Boards and Their Fiduciary Responsibility
Larry Sophian, CPA
Most organizations strive to recruit members for their Boards that have a variety of skills that can be put to use for the benefit of the organization. No matter the skill set of the individual members of your Board, they all have one thing in common – they bear a fiduciary responsibility to your organization. To fulfill this responsibility, they must act in good faith and with the care that an ordinarily prudent person in a like position would exercise under similar circumstances.
Regarding the oversight of your organization’s finances, this can be a difficult area for your Board members who do not have a financial background to wrap their arms around. However, Board members do not have to be financial experts in order to effectively exercise this responsibility. In exercising their fiduciary responsibility, they are entitled to rely on opinions and information presented by others who have this expertise. Thus, they simply need a combination of common sense, some basic training and a willingness to ask questions of those who do have financial backgrounds.
Even the most non-financially oriented of your Board members have a basic understanding of finance simply from managing their personal finances. All of us understand the basic idea of whether we have sufficient cash to pay our upcoming bills. While the finances of any business are going to be more complicated than those of most individuals, the concepts we each use in managing our personal finances are easily applied to the organizations’ Boards of which we are members.
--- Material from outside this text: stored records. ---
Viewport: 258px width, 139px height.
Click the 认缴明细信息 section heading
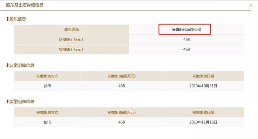click(22, 65)
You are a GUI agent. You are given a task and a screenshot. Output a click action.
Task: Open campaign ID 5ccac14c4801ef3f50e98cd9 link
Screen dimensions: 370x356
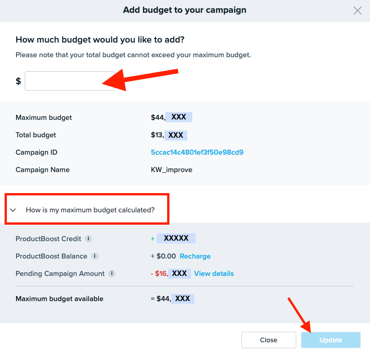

However, for those members who do not have experience with business finances, a little training, as early as possible in their Board service, will certainly be helpful. A review of your organization’s most recent financial statements and 990 is often a good place to start. While this review does not have to get into the fine detail of every line item, understanding what is included in receivables, payables and various accruals can give your Board member an idea of what, if any, concerns the organization faces and what some possible solutions to those issues may be. The financial statements will also include information about the types of programs the organization runs, the significant sources of revenue and the major categories of expenses and the overall financial health of the organization.
The 990 contains much of the same information and also includes information about the governance of the organization, some of the fiscal and other policies the organization has in place, and the accomplishments of the organization. It may also contain explanations of other aspects of the organization that you want to highlight for the public.
No matter the subject at hand, your Board members should always be comfortable asking questions of others who have expertise in the topic. This certainly holds true when the topic is finance. Those members who do not have expertise should never hesitate to ask questions of those on the Board who do, as well as asking other advisors to your organization, such as attorneys, outside CPA’s, or investment advisors.
Everyone on your Board does not have to be a financial expert for the Board to fulfill the financial aspect of exercising its’ fiduciary responsibility. Using common sense, asking questions, and receiving some basic financial training will give your Board the tools they need to prudently help manage your organization’s finances.
Newsbits: Summer 2017
Charlie Burke, CPA
New Tool Makes It Easier to See Non-Profit Tax Records
Charity Navigator has released a new digital tool for researchers, data scientists and enthusiasts to use to explore non-profits’ public tax records. The Digitized Form 990 Decoder features a database of more than 1.7 million tax records. Of these, more than 900,000 have been processed, ranging from more than 33,000 2009 Form 990 filings to nearly 216,000 2014 Form 990 filings.
The project is ongoing and open-source. Charity Navigator, which aims to inform donors of their contribution choices, hopes other developers will design improvements to make the tool even more robust and comprehensive. Go to http://990.charitynavigator.org/ to find the Decoder.
IRS Warns about W-2 Phishing Scheme Targeting NFPs
The IRS has issued an urgent alert about a Form W-2 phishing scam that targets non-profits. According to the agency, cybercriminals send an email that appears as if it is from an organization executive to an employee in the payroll or HR department. The email requests a list of all employees and their Forms W-2. The scam first appeared last year. But now, the fraudster follows up with an executive email to the payroll manager or comptroller and asks that a wire transfer be made to a certain account. If you get either of these emails, report this to the IRS immediately.
FASB Issues Guidance on Partnership Consolidation
A Financial Accounting Standards Board (FASB) update outlines the rules for when certain non-profits should consolidate activities of their other partners in financial statements. This continues current guidance that a non-profit general partner controls the partnership, unless the limited partners have certain rights. Accounting Standards Update No. 2017-02, Not-for-Profit Entities — Consolidation (Subtopic 958-810): Clarifying When a Not-for-Profit Entity That Is a General Partner or a Limited Partner Should Consolidate a For-Profit Limited Partnership or Similar Entity is effective for fiscal years starting after December 15, 2016.